Seals with funny hats are helping map the Antarctic seascape

These trackers turn seals into roving sensors.
elephant seal wearing tag like a hat

Clive McMahon, IMOS and SIMS

Studying the ocean is a daunting task. It requires machines that don’t corrode in the seawater, and are able to withstand the escalating, crushing pressures as they dive down. While robots have become better at surviving these challenging environments since they became part of the crew embarking on deep-sea explorations, animals like elephant seals and weddell seals do it naturally with ease. As a workaround to keep the tech expenses low but the science quality high, a group of researchers had the idea to attach trackers and basic measurement tools detecting temperature, salinity, and depth to these seals to learn more about their massive marine habitat. 
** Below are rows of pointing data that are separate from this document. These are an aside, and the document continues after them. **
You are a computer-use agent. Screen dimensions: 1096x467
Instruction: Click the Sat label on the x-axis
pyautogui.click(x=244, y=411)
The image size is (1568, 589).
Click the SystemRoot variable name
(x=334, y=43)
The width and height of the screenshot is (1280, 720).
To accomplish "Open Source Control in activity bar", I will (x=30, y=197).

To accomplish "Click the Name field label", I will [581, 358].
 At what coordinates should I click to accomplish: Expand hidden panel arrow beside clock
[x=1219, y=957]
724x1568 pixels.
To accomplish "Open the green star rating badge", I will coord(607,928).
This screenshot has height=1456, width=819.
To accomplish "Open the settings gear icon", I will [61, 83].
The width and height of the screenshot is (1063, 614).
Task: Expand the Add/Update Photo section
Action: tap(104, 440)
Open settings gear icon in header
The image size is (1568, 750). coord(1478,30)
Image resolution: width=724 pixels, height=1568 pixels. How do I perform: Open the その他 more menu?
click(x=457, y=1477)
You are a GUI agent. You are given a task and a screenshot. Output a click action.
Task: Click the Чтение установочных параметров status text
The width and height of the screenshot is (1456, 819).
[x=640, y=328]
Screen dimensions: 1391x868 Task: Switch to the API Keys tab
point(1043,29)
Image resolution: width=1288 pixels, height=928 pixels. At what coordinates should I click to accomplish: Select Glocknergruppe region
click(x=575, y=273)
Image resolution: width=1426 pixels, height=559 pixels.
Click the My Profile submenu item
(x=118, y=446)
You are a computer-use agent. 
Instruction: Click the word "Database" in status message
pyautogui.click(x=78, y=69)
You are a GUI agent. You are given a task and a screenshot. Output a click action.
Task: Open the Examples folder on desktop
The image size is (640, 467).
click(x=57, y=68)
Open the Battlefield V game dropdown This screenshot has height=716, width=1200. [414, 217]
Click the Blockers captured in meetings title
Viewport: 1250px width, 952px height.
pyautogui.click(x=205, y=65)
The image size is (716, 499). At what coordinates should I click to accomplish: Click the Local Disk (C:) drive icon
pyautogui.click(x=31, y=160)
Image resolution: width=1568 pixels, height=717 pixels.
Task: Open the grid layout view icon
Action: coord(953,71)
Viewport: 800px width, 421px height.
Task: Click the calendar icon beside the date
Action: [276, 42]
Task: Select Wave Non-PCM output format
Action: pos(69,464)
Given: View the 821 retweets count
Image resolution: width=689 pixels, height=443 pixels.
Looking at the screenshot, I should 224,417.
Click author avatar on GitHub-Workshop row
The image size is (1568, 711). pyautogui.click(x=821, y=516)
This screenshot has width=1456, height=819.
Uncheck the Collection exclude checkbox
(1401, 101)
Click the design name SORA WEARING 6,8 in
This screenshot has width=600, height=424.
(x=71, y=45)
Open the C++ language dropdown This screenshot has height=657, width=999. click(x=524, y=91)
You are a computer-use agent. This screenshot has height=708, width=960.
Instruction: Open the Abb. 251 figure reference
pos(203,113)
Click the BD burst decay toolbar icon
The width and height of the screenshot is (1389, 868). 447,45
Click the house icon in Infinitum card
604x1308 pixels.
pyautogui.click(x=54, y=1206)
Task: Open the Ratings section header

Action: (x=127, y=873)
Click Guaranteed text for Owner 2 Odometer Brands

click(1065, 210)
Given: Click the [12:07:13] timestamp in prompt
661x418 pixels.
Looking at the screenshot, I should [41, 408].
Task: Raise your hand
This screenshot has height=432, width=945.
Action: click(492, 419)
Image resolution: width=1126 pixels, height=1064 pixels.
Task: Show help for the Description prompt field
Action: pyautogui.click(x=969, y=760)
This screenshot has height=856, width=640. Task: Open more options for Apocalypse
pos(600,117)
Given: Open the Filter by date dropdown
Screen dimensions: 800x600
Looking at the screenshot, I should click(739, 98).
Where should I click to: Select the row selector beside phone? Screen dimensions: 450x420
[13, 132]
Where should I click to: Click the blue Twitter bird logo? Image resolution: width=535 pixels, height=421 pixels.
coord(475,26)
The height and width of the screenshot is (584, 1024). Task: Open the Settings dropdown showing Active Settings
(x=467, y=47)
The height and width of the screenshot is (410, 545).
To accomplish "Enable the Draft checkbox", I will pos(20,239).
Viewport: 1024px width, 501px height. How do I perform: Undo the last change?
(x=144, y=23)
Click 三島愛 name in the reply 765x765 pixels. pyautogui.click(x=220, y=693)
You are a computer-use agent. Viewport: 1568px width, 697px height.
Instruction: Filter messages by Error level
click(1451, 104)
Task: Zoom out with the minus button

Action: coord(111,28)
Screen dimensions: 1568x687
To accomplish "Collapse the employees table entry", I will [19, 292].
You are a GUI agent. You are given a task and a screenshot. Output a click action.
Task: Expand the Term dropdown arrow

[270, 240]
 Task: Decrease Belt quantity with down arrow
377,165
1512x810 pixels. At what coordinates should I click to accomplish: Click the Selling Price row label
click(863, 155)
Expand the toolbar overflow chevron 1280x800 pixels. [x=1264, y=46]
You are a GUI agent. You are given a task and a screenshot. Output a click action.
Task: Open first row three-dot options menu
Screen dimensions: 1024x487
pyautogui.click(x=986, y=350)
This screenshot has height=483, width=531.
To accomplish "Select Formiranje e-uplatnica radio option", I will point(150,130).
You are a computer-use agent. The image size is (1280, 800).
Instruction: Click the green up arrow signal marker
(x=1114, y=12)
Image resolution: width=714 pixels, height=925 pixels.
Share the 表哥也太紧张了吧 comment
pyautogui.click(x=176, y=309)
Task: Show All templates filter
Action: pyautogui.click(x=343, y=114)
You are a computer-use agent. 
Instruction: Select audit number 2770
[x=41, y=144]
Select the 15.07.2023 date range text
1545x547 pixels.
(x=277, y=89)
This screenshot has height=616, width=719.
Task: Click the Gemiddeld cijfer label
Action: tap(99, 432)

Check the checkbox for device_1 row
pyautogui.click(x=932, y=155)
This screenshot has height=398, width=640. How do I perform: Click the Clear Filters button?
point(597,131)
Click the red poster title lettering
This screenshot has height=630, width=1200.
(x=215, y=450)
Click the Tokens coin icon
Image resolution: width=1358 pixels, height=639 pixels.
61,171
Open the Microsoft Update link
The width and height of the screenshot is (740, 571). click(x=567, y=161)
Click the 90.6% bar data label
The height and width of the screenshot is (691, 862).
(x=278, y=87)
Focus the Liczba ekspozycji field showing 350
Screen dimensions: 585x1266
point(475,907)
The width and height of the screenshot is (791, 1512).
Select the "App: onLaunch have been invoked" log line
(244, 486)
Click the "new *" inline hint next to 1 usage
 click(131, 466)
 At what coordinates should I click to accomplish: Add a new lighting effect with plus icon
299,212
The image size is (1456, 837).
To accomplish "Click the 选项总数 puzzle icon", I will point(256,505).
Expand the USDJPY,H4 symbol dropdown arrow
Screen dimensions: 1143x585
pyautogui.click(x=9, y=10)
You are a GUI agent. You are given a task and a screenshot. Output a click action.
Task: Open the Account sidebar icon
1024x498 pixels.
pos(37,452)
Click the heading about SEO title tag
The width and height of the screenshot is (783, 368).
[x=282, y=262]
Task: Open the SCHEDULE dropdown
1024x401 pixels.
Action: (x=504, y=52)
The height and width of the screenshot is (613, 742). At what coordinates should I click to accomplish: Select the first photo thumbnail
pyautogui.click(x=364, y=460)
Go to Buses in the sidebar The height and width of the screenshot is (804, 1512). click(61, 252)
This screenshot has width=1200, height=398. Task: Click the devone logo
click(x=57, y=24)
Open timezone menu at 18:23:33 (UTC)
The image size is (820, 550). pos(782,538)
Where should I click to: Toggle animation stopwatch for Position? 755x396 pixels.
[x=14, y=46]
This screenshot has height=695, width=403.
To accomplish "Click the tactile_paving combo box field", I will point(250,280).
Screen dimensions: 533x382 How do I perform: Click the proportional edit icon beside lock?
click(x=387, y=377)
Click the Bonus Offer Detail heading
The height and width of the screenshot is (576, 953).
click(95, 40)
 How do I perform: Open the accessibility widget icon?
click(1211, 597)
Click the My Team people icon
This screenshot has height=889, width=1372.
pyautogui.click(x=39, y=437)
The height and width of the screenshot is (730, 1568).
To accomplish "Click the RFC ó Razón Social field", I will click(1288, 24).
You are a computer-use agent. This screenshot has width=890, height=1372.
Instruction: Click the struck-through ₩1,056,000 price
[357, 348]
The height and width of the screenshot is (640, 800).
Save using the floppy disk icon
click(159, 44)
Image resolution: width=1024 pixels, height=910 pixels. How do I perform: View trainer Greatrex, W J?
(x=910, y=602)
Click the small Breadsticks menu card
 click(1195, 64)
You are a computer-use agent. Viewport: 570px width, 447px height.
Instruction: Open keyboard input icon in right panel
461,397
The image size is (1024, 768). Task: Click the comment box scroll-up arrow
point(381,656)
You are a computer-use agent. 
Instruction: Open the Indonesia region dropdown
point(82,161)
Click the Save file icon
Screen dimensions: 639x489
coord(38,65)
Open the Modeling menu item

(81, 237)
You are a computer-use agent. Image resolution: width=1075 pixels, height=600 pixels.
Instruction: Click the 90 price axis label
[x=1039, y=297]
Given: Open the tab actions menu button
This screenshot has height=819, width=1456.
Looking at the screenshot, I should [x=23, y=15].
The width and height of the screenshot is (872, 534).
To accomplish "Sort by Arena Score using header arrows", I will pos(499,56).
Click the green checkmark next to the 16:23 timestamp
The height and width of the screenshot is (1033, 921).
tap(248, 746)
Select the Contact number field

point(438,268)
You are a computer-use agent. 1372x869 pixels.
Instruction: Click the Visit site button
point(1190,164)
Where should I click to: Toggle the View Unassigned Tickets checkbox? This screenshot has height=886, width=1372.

The tracker looks like a funny little hat, but don’t let its appearance fool you. It has proven to be conducive to serious science. 

Earlier this summer, the team of international scientists working on the Australian Centre for Excellence in Antarctic Science (ACEAS) project published a report in the journal Communications Earth and Environment in which the seal divers wearing these satellite-paired, glued-on trackers revealed that the bottom of the sea in some areas is deeper than what’s stated on current maps. The seals also helped uncover a hidden underwater canyon in Antarctica’s seas that was then confirmed with other tools, Scientific American recently reported. 

This study is just one of the many planned projects for these blubbery, flippered research assistants. According to ABC Australia, the tracker-adorning seals are part of a 20-year project to understand the grooves and depths of the East Antarctic continental shelf and the seafloor below it. Turning the seals into effective free-roaming sensors can fill in gaps in data related to some of the most hard-to-get-to parts of the Antarctic ocean, as the seals are “tweeting” small packets of information they’ve collected to a satellite every time they surface. 

[Related: Tagging along with sharks to the ocean’s twilight zone]

Seals may know secret spots, too, that humans have never ventured to before, and they’re still actively exploring, diving down to the seafloor to forage, even when blankets of ice prevent ships and other human devices from accessing certain regions of Antarctica.  

This science is happening for an important reason. Getting a more accurate picture of the labyrinthic world under Antarctic ice is key to making predictions about how and how fast melting occurs as a result of climate change. The seals are definitely not the only tool scientists are deploying. Submersible robots like Boaty McBoatface and Icefin are also on a similar mission. 

There are many lacunas in the reams of scientific data regarding how the ocean is structured, and how its inhabitants traverse it. Part of the shortcoming is because researchers are approaching the task from a human perspective, and not seeing the environment the way an animal living there would. This could be why there are so many remaining mysteries around phenomena like, for example, where eels reproduce. Using an inside source, or an inside marine animal so to speak, may not be the worst idea to spy on their world

The method is already yielding results. Other than the seals, a team of scientists from Woods Hole Oceanographic Institution have tagged sharks to study the quirks of the ocean’s twilight zone, and another team tagged turtles in the Indian Ocean to gather data that could be used to predict cyclones.